Monday, August 25, 2008

Flora



This morning has a packed agenda - Cebah wants to make more apple jelly, so there's apples to pick up & jelly bags to squeeze. And it's time, past time really, to make bread for the coming week. I cheated and bought some conchos at the Mexican grocery for this morning's toast.

As a result, this will have to be a brief post, of a small rug. Nancy sent me this photo, of another of my grandmother's rugs, this time with a floral design. Perhaps I should say "possibly" of my grandmother's design - I'm not yet familiar enough with her drawing to say for sure that this rug was made by her. Posthumous attributions of unsigned art work. especially in a medium like a hooked rug, are just guesswork. The handling of the material is much less precise on this rug than on the pair of geometric pieces, but there are a number of reasons that could explain that. It could be a very early work, or a very late one, when the manual skills were not as high. It could be that it was made by one of her daughters. All I know for certain is that it was in The Old House. Close examination and comparison may eventually provide more reasons to believe that she made it, or didn't.

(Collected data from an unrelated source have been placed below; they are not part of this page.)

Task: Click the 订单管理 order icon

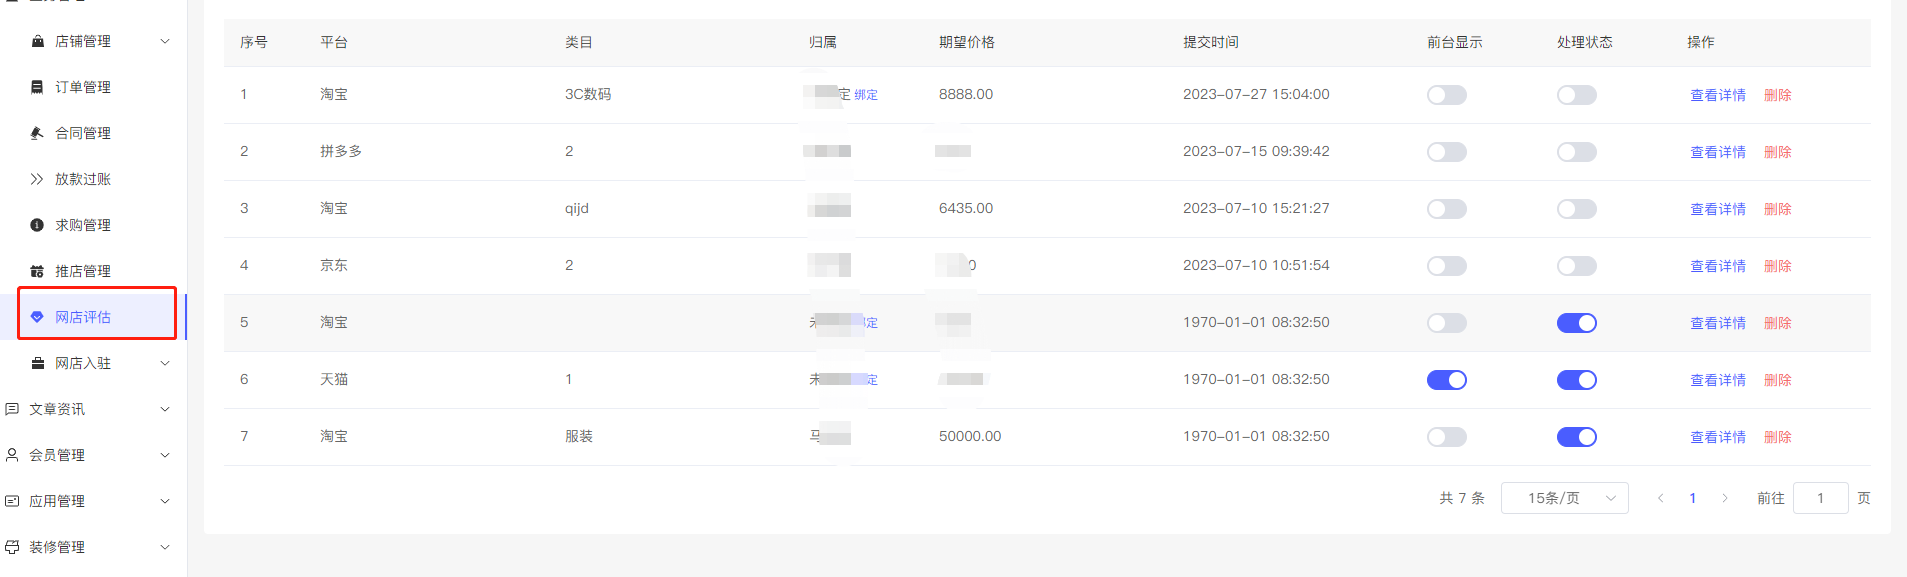Action: click(x=38, y=87)
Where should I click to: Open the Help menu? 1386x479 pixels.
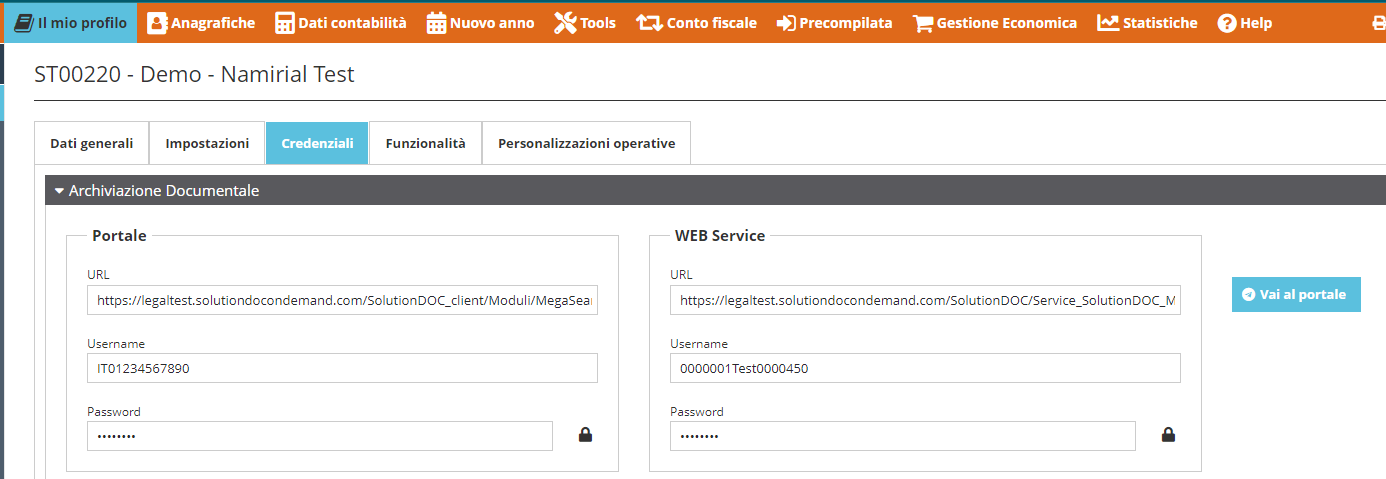tap(1245, 23)
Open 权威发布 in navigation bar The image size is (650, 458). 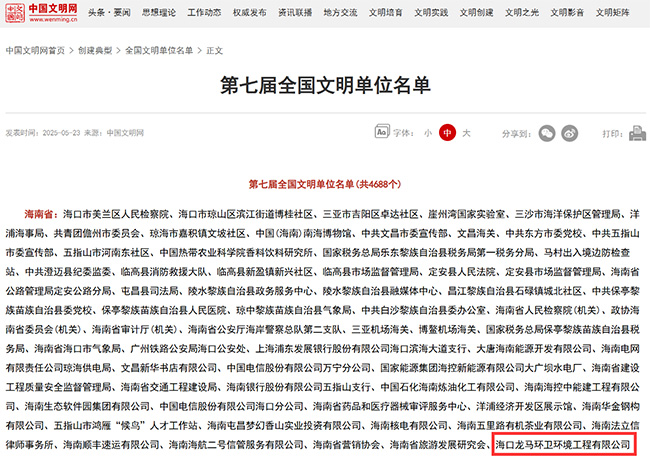[250, 15]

One thing that, in my mind at least, argues for this being one of her designs is the unusual sense of design and color harmony. Whoever designed it counted, correctly, on small reds being powerful enough to counterbalance large blacks.
The red fins or spurs on the black arabesques, with lighter outlines, manage to hold the (very heavy) mirrored forms stable around the central empty space. The outer frame of multiple thin lines of color seems like one of her devices to me too.
It could be that she drew this design, and made it very simple, for one of her daughter's trial efforts at rug-hooking - the idea is strong, the workmanship not quite what I've come to expect from her. But not every piece that an artist makes turns out to be all that was imagined in its conception. And sometimes things are made just for fun or funcion. The story behind this little rug will probably remain a mystery.

2 comments:

Nancy said...

Of course, here at Buzzard Roost, we see two turkey buzzards flying in the sky. Most probably this was not the intended design of the arabesque, but fitting for where her Great Grandson (or Great Nephew as the case may be) ended up settling down.

Dan Dutton said...

Oh I love that idea - then the red can be beaks!
Another lovely detail in this rug is the two leaves that cross over the lines in the border.